The onset of glucose intolerance was estimated by using patients' health records or data from other institutions. The estimated untreated duration was significantly shorter in group C. Therefore, the incidence of symptomatic patients decreased. Although the untreated duration was shorter, glycemic control was worsened by the emergence of obesity in these young patients, as discussed earlier. The incidence of symptomatic patients is becoming lower over time, which might be related to shortened duration. However, glycemic control of both asymptomatic and symptomatic patients was also worsened.
Better interventions, such as improving the health examination system, are required to reduce the duration until the patient's first visit, which will help prevent and/or effectively treat diabetes. Longer periods without treatment can worsen glycemic control in <10 years and increase the risk of complications from diabetes mellitus. The screening rate remained at 35.9% in 2008, according to the Health Insurance Association of Japan. We can surmise that there are many undiagnosed type 2 diabetic patients. It is surprising that, despite physician recommendations, many prediabetic and diabetic individuals do not visit a medical institution or start treatment for several years. The decrease in the average untreated duration seen in group C is mainly as a result of a decrease in patients who were untreated for 10 years or more. It might also be as a result of recent improvements in health checks and stricter diabetes criteria, such as more targeted screening under Japan's Specific Screening Program, which includes screening for metabolic syndrome. Specific screening for younger obese populations might also be necessary.
A limitation of the present study was that it was carried out at a single Tokyo hospital; thus, it might be difficult to extrapolate the results to Japan as a whole. There was bias from patients whose motivation to select our hospital might have been changed for decades.
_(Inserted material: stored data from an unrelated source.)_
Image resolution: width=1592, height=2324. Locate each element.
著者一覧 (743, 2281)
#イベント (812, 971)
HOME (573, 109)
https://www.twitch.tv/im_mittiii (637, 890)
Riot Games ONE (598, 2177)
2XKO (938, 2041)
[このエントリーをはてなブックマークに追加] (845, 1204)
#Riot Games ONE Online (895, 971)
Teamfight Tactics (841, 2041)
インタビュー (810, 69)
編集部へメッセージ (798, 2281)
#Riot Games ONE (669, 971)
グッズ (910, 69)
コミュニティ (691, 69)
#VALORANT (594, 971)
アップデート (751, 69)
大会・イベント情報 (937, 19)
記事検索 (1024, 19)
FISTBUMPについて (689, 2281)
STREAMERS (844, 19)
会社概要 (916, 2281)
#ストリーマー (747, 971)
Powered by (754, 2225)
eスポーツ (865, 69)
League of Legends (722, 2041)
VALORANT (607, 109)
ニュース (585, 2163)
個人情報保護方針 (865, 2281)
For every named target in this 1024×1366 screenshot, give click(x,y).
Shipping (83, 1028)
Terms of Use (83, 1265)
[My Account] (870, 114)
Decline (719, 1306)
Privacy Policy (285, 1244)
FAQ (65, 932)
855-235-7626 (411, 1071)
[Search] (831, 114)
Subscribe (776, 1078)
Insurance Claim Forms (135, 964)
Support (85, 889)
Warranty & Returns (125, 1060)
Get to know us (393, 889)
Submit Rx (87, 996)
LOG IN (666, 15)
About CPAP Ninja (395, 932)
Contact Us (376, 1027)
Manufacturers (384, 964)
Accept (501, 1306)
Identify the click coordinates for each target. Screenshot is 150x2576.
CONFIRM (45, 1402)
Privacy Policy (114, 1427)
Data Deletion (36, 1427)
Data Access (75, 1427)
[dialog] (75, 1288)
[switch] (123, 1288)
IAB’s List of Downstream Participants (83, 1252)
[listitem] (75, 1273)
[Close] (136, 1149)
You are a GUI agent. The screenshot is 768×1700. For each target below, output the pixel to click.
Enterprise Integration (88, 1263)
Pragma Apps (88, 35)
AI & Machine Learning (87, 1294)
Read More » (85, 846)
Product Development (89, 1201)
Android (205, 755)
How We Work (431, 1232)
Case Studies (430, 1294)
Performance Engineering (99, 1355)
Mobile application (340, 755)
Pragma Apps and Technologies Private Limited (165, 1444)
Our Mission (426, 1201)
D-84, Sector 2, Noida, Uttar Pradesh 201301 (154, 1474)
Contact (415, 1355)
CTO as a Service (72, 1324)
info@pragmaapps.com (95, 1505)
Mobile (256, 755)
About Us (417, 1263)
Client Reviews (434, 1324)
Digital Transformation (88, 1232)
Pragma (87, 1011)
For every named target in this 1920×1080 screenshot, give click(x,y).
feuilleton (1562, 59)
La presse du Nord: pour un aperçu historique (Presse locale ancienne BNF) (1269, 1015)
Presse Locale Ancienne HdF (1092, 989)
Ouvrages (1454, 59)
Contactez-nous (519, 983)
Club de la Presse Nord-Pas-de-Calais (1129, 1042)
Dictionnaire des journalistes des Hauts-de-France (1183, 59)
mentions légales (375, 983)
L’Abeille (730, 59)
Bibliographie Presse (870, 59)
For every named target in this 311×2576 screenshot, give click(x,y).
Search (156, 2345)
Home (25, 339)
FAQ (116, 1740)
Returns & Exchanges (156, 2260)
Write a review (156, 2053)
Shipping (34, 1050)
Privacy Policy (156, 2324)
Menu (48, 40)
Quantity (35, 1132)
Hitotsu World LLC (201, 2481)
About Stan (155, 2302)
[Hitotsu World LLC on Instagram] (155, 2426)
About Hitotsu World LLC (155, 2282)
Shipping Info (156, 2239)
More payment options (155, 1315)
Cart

The artificial conversion between HbA1c values obtained in different periods was an additional limitation. However, it is rare for a Japanese institution to maintain patient data for two decades after the first visit. We felt it was important to inform Japan and the rest of the world that Westernized diets and environmental change(s) might be affecting younger patients.
In conclusion, although the estimated untreated duration of type 2 diabetes decreased, increasing obesity was associated with poor glycemic control at younger ages. The present results showed that a BMI ≥23.0 kg/m2 was an independent risk factor for high HbA1c levels in contemporary, urban Japan. These results show the need for closer observation and earlier detection of diabetes onset through better education and physical monitoring of obese young adults in Japan.
None of the authors have any relevant conflicts of interest to disclose.